One of our favorite authors is Edgar Allen Poe. He was a master of Gothic fiction. Among his more famous works are The Raven, Fall of the House of Usher, The Pit and the Pendulum, The Cask of Amontillado and The Black Cat to mention a few.
We especially enjoy reading his possibly autobiographical The Masque of the Red Death (1842). This tale occurs in the Middle Ages when Europe was ravaged by a series of plagues. The main character is the “happy, dauntless and sagacious” Prince Prospero who along with 1000 other noblemen and women have taken refuge in his sealed abbey, hoping to save themselves from the deadly Red Death. Although the disease is fictitious, the name might have been inspired by tuberculosis which killed Poe’s mother, foster mother and brother. It might also have been chosen because of an epidemic of Cholera that raged through Baltimore (Poe’s hometown) in1831. Other critics think the pandemic of Bubonic Plague is the culprit.
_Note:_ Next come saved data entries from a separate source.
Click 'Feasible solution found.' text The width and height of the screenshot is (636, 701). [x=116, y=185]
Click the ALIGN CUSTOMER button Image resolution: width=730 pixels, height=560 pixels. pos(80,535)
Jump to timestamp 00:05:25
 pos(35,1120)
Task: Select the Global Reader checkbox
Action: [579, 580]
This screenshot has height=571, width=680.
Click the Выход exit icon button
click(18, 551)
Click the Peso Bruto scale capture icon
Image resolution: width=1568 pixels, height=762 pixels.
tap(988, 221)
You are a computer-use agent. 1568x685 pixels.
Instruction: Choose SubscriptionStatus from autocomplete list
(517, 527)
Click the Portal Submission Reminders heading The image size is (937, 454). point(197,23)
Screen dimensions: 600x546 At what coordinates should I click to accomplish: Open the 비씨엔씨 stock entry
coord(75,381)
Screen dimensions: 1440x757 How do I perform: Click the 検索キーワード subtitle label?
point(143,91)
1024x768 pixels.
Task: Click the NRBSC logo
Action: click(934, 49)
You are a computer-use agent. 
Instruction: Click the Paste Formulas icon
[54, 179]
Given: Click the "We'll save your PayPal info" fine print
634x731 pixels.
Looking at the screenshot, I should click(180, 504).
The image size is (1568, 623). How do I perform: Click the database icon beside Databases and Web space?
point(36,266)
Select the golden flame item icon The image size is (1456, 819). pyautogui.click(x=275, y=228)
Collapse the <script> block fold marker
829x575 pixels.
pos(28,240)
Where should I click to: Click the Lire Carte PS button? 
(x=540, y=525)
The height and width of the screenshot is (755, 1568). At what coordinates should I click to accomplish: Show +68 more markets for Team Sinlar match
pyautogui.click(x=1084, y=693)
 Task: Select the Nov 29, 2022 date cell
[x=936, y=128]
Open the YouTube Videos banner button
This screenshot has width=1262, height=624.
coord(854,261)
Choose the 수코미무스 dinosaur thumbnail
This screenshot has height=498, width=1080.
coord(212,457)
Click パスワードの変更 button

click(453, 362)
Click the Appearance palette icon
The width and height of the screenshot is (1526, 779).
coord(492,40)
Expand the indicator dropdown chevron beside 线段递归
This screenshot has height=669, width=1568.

A quick plot summery goes like this. One night Prospero decides to offer up a masquerade ball to entertain his guest in seven colored rooms. The first six are decorated in blue, purple, green, orange, white and violet. The seventh room is a chilling black which few of the attendees will go into. A large ebony clock in the room chimes ominously on the hour. When the clock rings midnight the revelers and Prospero notice a strange visitor in a dark and bloody wrap similar to a funeral shroud with a corpse like face has mysteriously joined them. An outraged Prospero demands to know who the unwanted guest is and armed with a dagger chases the specter into the seventh room. The intruder turns around to face Prospero who lets out a scream and falls dead. The horrified revelers charge into the black space tearing off the intruders shroud and mask only to find nothing underneath. They realize the figure is Red Death and everyone contracts the disease and drops dead. The final sentence in the story is…”And Darkness and Decay and the Red Death held illimitable dominion over all.”
The story was published in Graham’s Magazine. For his efforts Poe received $12.
In the years since it came on the market The Masque of the Red Death has been adapted to audio (LP albums and radio broadcasts), comics and in 1964 a Roger Corman motion picture staring Vincent Price.